-- What to do --
Transcribe every record in full, keeping it exactly the same.

Stored items:
_____

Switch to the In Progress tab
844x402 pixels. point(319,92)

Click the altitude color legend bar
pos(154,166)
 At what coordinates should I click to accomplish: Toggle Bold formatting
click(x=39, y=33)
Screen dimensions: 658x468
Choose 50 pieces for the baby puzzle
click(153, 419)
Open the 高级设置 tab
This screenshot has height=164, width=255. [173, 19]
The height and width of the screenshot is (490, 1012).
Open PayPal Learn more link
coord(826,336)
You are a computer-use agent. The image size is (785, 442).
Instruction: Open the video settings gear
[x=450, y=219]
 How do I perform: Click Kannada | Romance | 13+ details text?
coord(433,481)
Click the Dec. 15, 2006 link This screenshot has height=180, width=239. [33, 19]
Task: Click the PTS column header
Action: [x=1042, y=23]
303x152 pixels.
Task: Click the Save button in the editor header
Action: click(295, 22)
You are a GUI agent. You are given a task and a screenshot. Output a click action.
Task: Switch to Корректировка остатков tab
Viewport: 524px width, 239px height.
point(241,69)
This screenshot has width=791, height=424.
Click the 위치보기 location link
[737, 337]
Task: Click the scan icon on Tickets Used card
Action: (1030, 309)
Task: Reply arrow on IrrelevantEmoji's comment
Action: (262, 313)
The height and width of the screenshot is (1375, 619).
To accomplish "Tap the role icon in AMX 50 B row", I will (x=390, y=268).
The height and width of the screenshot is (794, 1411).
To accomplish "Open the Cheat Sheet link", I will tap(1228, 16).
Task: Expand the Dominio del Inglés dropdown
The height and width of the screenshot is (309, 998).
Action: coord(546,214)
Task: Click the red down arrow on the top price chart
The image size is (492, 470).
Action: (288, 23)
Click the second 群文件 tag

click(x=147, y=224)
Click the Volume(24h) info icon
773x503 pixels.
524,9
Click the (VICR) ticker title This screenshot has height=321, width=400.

_____

-- Reply to the exercise --
Switch to the In Progress tab
844x402 pixels. point(319,92)

Click the altitude color legend bar
pos(154,166)
 At what coordinates should I click to accomplish: Toggle Bold formatting
click(x=39, y=33)
Screen dimensions: 658x468
Choose 50 pieces for the baby puzzle
click(153, 419)
Open the 高级设置 tab
This screenshot has height=164, width=255. [173, 19]
The height and width of the screenshot is (490, 1012).
Open PayPal Learn more link
coord(826,336)
You are a computer-use agent. The image size is (785, 442).
Instruction: Open the video settings gear
[x=450, y=219]
 How do I perform: Click Kannada | Romance | 13+ details text?
coord(433,481)
Click the Dec. 15, 2006 link This screenshot has height=180, width=239. [33, 19]
Task: Click the PTS column header
Action: [x=1042, y=23]
303x152 pixels.
Task: Click the Save button in the editor header
Action: click(295, 22)
You are a GUI agent. You are given a task and a screenshot. Output a click action.
Task: Switch to Корректировка остатков tab
Viewport: 524px width, 239px height.
point(241,69)
This screenshot has width=791, height=424.
Click the 위치보기 location link
[737, 337]
Task: Click the scan icon on Tickets Used card
Action: (1030, 309)
Task: Reply arrow on IrrelevantEmoji's comment
Action: (262, 313)
The height and width of the screenshot is (1375, 619).
To accomplish "Tap the role icon in AMX 50 B row", I will (x=390, y=268).
The height and width of the screenshot is (794, 1411).
To accomplish "Open the Cheat Sheet link", I will tap(1228, 16).
Task: Expand the Dominio del Inglés dropdown
The height and width of the screenshot is (309, 998).
Action: coord(546,214)
Task: Click the red down arrow on the top price chart
The image size is (492, 470).
Action: (288, 23)
Click the second 群文件 tag

click(x=147, y=224)
Click the Volume(24h) info icon
773x503 pixels.
524,9
Click the (VICR) ticker title This screenshot has height=321, width=400.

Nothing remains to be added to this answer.